L’apprenant est actif, constructif, c’est dire qu’il conçoit, intègre et réutilise des connaissances. Il a besoin d’être aidé pour arriver à une stratégie efficace de traitement d’information. L’approche est alors constructiviste et procède par la mobilisation de compétence. L'apprenant a une motivation en partie déterminée par la perception de la valeur de la tâche et du contrôle qu'il peut avoir sur sa réussite.

 

Conclusion

 

En plus du couple stimulus-réponses, l’approche cognitiviste va chercher à savoir ce qui se passe dans la  boite noire  (« black box ») correspondant aux processus mentaux mis en œuvre lors de l’apprentissage. Based on the thought process behind the cognitivi.
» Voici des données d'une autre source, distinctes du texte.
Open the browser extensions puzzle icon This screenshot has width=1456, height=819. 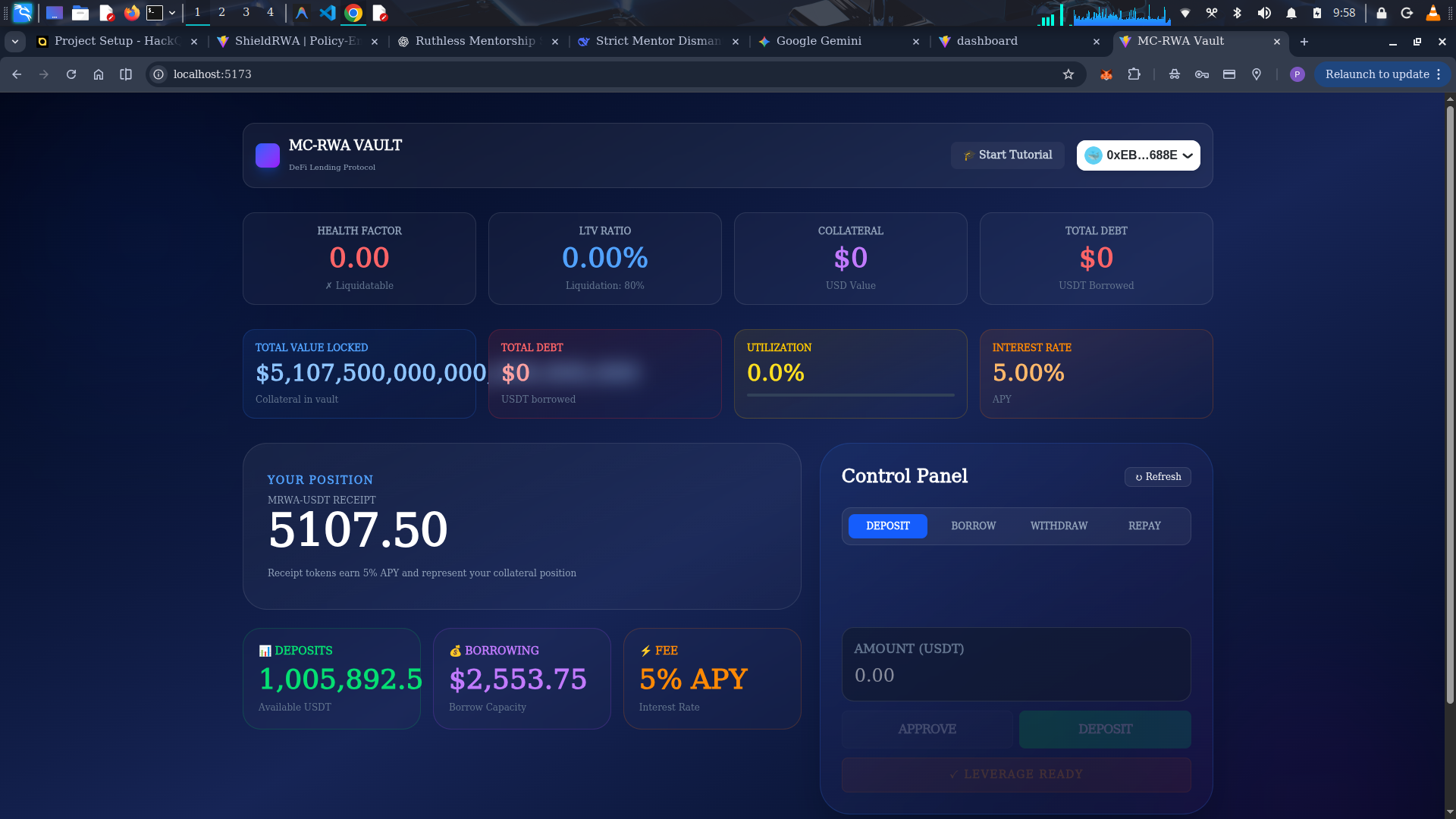coord(1134,74)
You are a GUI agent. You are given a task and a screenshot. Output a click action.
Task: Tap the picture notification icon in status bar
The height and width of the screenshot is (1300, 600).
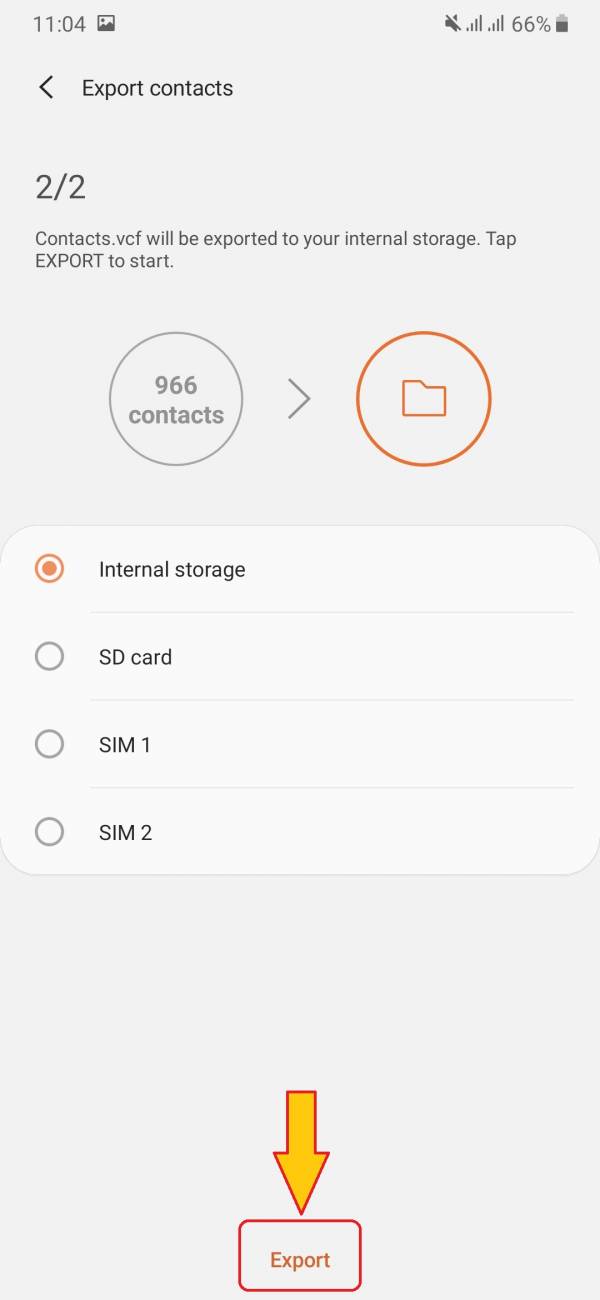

Changes in cognitivi are observed, and used as indicators as to what is happening inside the learner’s mind.[Schuman, 1996]. L’apport principal de la « révolution cognitive » a été de proposer des théories et des méthodes qui ont permis d’étudier scientifiquement, « les comportements et les états mentaux » (considérés par les béhavioristes comme «inobservables »). « La psychologie cognitive a beaucoup contribué à éclairer, sans vraiment la résoudre, la complexité des mécanismes de la résolution de problèmes, de la modélisation des connaissances en machine et des conduites des individus en situation réelle de tâche ».[Monique Linard2000].

 

Bibliographie

 

  • Andler, Daniel (dir.), Introduction aux sciences cognitives, coll. Folio, Gallimard, Paris 1992 et 2004
  • Legrand, M, L'année psychologique, "Du béhaviorisme au cognitivislme", PUF, 1990, p 247-286, https://www.persee.fr/docAsPDF/psy_0003-5033_1990_num_90_2_29399.pdf


[1] "L'idéologie cognitiviste et l'éducation" Pour un enseignement stratégique l'apport de la psychologie cognitive. Québec, Éditions Logiques, 1992.

 

[2] Certains parlent de mémoire à court terme, ils insistent alors sur la durée des informations dans cette mémoire ; d’autres parlent de mémoire de travail et veulent ainsi insister sur le traitement même de l’information

[3] Jacques Tardif intitulé Pour un enseignement stratégique, L'apport de la psychologie cognitive Logiques, 1992.